* [Obiettivo dell'esercizio] Trascrivi fedelmente il passo del resoconto sull'incontro con Jay Kristoff, partendo dalle parole "Buon salve bookspediani." e fermandoti dopo "paziente e gentile!".

═════ Estratto della pagina ═════

Buon salve bookspediani.
Sono un po' in ritardo, lo so, ma oggi vi voglio parlare un po' di come è andato l'incontro a Milano con Jay Kristoff e riportarvi un paio di domande fatte all'autore, che è una persona davvero super disponibile, paziente e gentile!
Come ben sapete, il tre settembre è uscita in Italia l'intera trilogia di Nevernight, una serie di cui ancora si parla e che si è certamente rivelata all'altezza delle aspettative. In occasione della sua pubblicazione e del tour promozionale relativo al terzo libro, Jay Kristoff è venuto anche in Italia e io ho avuto la fortuna di partecipare all'incontro organizzato da Mondadori a Milano. La tensione era davvero alle stelle, capita sempre quando ti trovi davanti un autore che stimi e a cui sei affezionato e che è alto più di due metri, ma fortunatamente lui si è rivelato una persona davvero fantastica, che ci ha dedicato davvero tantissimo tempo e ha risposto a tutte le nostre venticinque domande, facendo foto e autografi con tutti, regalandoci una giornata indimenticabile. Per quanto riguarda l'intervista ho deciso di non riportarvi tutte le domande, ma quelle che ho trovato più interessanti, per cui eccomi pronta a portarvi le sue risposte!
1. Partendo dall’inizio, come è nato l’idea del mondo di Nevernight e come si è sviluppata nei tre volumi?

═════ Righe memorizzate ═════

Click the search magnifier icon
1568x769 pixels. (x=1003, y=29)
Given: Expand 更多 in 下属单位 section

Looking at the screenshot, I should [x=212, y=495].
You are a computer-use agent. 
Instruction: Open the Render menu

═════

* [Risultato del compito]
Buon salve bookspediani.
Sono un po' in ritardo, lo so, ma oggi vi voglio parlare un po' di come è andato l'incontro a Milano con Jay Kristoff e riportarvi un paio di domande fatte all'autore, che è una persona davvero super disponibile, paziente e gentile!